4. Notifying individual clients of reportable data: DAC8 requires RCASPs to advise individuals that the data they provide will be used for reporting purposes and then send the individual all the reporting information before the data is submitted to the tax authority. The RCASPs must also provide all information that data controllers are required to provide under the General Data Protection Regulation (GDPR), which is similar to the current CRS client notification requirement applied by various jurisdictions. CARF has no requirement in this area.
5. Penalties: The proposal mandates that a minimum financial penalty is to apply in cases of non-reporting after two valid administrative reminders or when the provided information contains incomplete, incorrect, or false data, amounting to more than 25 % of the information that should be reported. These minimum penalties range from EUR 50,000 (EUR 20,000 for natural persons) to EUR 500,000, with the EU Commission to evaluate the penalties provided every 5 years. Therefore, RCASPs will have to ensure that they have controls and processes in place to obtain, store, and report all relevant information as well as confirming its accuracy.

The European Commission asked for interested parties to provide feedback and raise any concerns to the proposed DAC8 text by 30 March 2023, and are currently reviewing the feedback received.

Both CARF and DAC8 could require significant system and process development for FIs/RCASPS to implement. This is particularly relevant for entities that have not previously been captured by FATCA and CRS as they will not have the due diligence and system infrastructure in place. Some FIs may also be RCASPs and potentially need to report accounts under CARF and CRS. This means that FI’s/RCASPs will not only have to work out which of their clients’ assets are reportable, but also which regime to report under and configure their systems to select the relevant information for each regime.

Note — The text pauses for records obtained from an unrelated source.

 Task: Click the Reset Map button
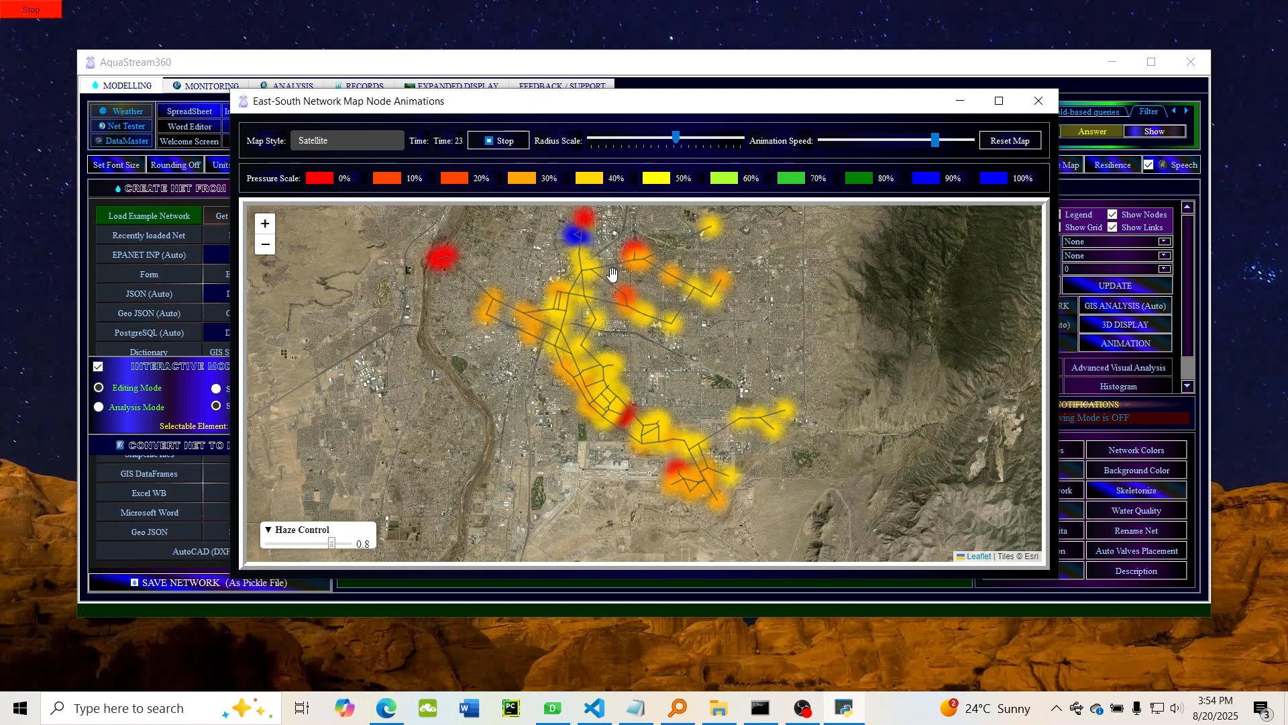click(x=1010, y=141)
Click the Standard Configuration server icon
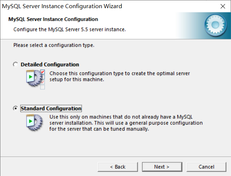The height and width of the screenshot is (176, 231). (x=34, y=123)
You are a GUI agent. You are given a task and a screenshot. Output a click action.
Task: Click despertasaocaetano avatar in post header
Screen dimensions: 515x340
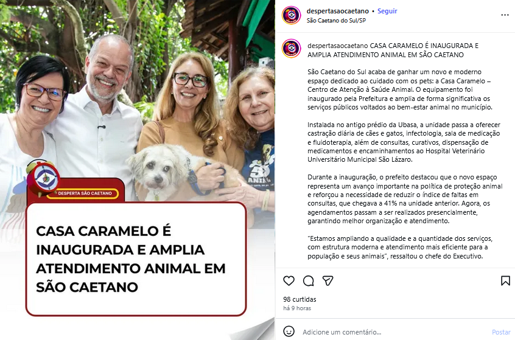pyautogui.click(x=291, y=15)
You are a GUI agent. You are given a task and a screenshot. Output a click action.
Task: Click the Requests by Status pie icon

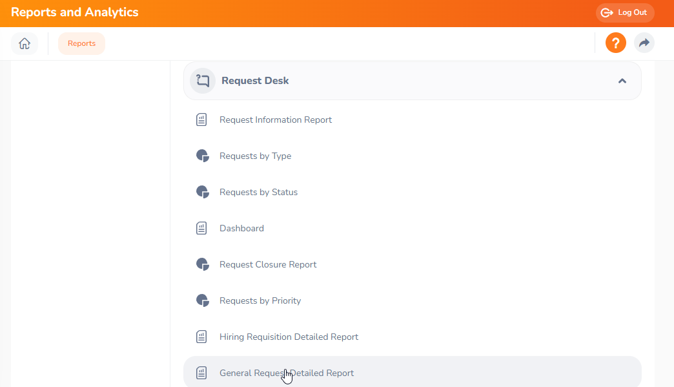tap(202, 192)
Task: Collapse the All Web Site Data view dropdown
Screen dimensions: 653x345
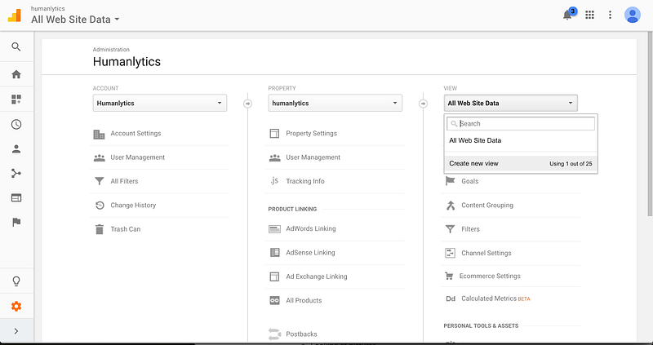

That said, RCASPs and FIs that fall under DAC8 will most likely have a harder time implementing and complying with the Directive that those that fall under CARF (as it stands). As stated above, the EU are the first country or group or countries that have tried to transpose CARF and the amendments to CRS into law and the consultation period is still open, so we anticipate some changes to the DAC8 Directive when the EU Council receive feedback from the industry. Similarly, it is very possible that other nations may transpose CARF and the amendments to CRS into law with new or similar nuances that could have a significant impact on the requirements of FIs and RCASPs in those jurisdictions. Therefore, at the moment it is advisable for entities that meet the definitions of an RCASP or FI under CARF to start to prepare for the control, process, and system enhancements they would need implement in order to comply with the proposed Directive and to ensure they have budgeted enough to implement these enhancements.